Events like the Summit of the Americas recognize the ties that bind our  hemisphere together, and I feel grateful to reflect on the values and the heritage  that we share with our Caribbean neighbors. I count myself as a member of the  Caribbean diaspora that helped build the United States. Our country continues to  benefit from this community’s many contributions. We will rely on this support,  ingenuity, and energy in implementing the promises of this Summit. We are  committed to supporting our Caribbean kin and neighbors, and to implementing  the ambitious goals that President Biden and Vice President Harris have set for  us. We have already begun this work and it will continue in the weeks and months. 

During the Summit, the President and Vice President co-hosted their Caribbean  counterparts for an in-depth and substantive meeting that will further strengthen  our partnerships with the region. Our Caribbean neighbors spoke of their  economic challenges stemming from the COVID-19 pandemic, the impact of  climate change, food and energy insecurity, and lack of access to low-cost  financing. Seized with these challenges, President Biden and Vice President  Harris committed to working with the Caribbean Community (CARICOM) and the  Dominican Republic to form three high-level committees tasked with developing  immediate and concrete, joint, and near-term solutions. 

The first of these committees, which I will co-chair for the United States, addresses  the critical issue of food security. Food and nutrition insecurity are on the rise in  the Caribbean, with approximately 67.5 percent of the population experiencing  moderate or severe food insecurity. To address these challenges, the United States  and CARICOM will launch a Caribbean Zero Hunger Plan to promote food and  nutrition security in the Caribbean. President Biden also announced the United  States will provide $28 million in new food security assistance to Caribbean  countries. 

The White House also pledged to strengthen our engagement on energy and  climate change.

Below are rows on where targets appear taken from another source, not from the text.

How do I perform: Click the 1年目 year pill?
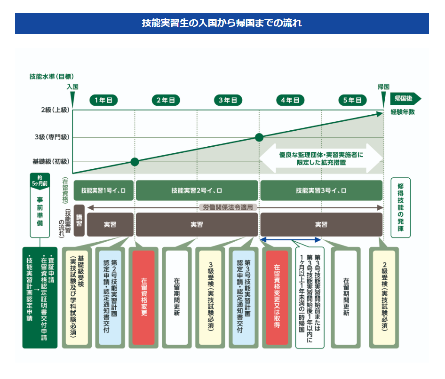pos(103,100)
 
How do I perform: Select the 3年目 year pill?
pos(228,100)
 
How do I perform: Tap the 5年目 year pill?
pos(352,100)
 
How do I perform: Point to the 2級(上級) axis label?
pos(52,110)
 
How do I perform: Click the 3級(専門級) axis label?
pos(52,137)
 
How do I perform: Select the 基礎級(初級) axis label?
pos(50,161)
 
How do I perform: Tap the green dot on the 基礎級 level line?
pos(135,162)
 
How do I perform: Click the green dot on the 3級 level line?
pos(259,137)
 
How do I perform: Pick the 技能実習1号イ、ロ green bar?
pos(103,190)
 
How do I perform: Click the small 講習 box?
pos(79,220)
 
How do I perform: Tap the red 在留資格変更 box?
pos(143,297)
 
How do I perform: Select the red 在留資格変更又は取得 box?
pos(277,297)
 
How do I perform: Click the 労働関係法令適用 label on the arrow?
pos(228,207)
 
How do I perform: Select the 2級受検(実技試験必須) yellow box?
pos(384,297)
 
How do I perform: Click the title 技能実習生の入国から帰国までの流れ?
pos(222,23)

Building on Vice President Harris’ April 29, 2022, meeting with  Caribbean leaders, the United States launched the U.S.-Caribbean Partnership to  Address the Climate Crisis 2030 (PACC 2030) to facilitate renewable energy  infrastructure development, including by increasing access to financing, and to  bolster the region’s resilience to climate based natural disasters. 

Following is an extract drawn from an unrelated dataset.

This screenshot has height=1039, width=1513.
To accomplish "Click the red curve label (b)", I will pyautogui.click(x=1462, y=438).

The leaders stressed the need to strengthen security cooperation and engagement,  including countering small arms trafficking. The United States and Caribbean  countries will build on the longstanding Caribbean Basin Security Initiative (CBSI)  

through broader engagement in combatting trafficking in persons, cybersecurity, and cybercrime. The United States, the Dominican Republic, and CARICOM  member states support the development of national action plans to counter  firearms trafficking. These national action plans will help the United States more  effectively tailor our support to CBSI member countries to address trafficking of  illegal handguns and assault weapons throughout the region. We also agree on  the importance of acceding to the Treaty of San José concerning illicit maritime 

and air narcotics trafficking. This treaty provides states with a valuable legal  mechanism that facilitates international cooperation to disrupt illicit maritime  trafficking and transnational criminal organizations in the Caribbean. We  encourage Caribbean countries that have not yet acceded to the Treaty to consider  doing so. 

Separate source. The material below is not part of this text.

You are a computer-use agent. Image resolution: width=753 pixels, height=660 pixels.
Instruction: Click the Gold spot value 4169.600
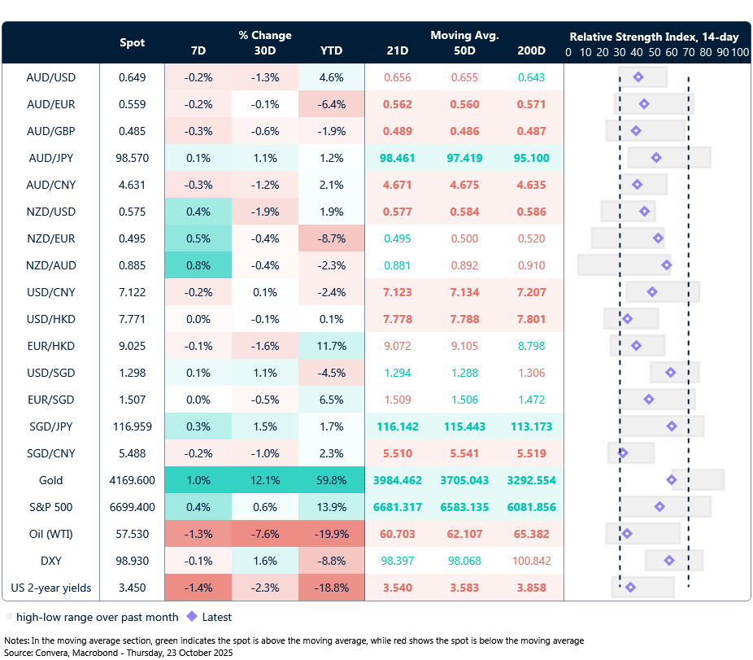pyautogui.click(x=132, y=480)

It is of no small consequence that Vice President Harris, a daughter of Caribbean  heritage, co-chaired this meeting with the President of the United States. As a  son of Caribbean heritage myself, this historic moment made me deeply proud.  Our nations share values, culture, history, and family ties. As governments, we  will work in partnership with civil society and the private sector to ensure that  democracy delivers for all our people and to build safe, inclusive, prosperous,  equitable, and climate-resilient societies.